Houve um tempo em que a minha janela se abria …

Houve um tempo em que a minha janela se abria … para um sonho de pescador. Pela manhã, muito cedo, entrava com a aurora uma brisa fresca de sal e na neblina dançavam os primeiros raios de sol.

Quando o clima o permitia, pegava por vezes no óculo de longo alcance, oníricamente atávico, e dirigia o olhar para a linha do horizonte.
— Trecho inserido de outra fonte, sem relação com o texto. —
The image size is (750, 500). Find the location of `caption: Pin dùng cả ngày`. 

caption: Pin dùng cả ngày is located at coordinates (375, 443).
Via baleias aproximarem-se com esguichos esfuziantes, passando ao largo em parada de saudação, as largas barbatanas acenando e mergulhos circenses precedendo o consolo da reentrada no abismo uterino.

Logo abaixo da janela que se abria nestes encantos, os peixes ziguezagueavam, cristalinos, em todas as direcções e embora os motivos me parecessem a princípio desconhecidos, lembrava-me depois do teu nome, quando via as letras douradas semi-submersas na dança dos cardumes.

Às vezes, lá muito em baixo, junto ao molhe, passeavam os vizinhos ao pôr-do-sol, ela feita de areia dourada, viva de olhos da cor das águas, ele barbudo e ensimesmado, negro de sal e de sol, com o braço na cintura dela, sirénica.

Às vezes o sonho resvalava para um negrume baço e o vento tacteava os vidros procurando avisar-me do mar revolto das noites d’insónia.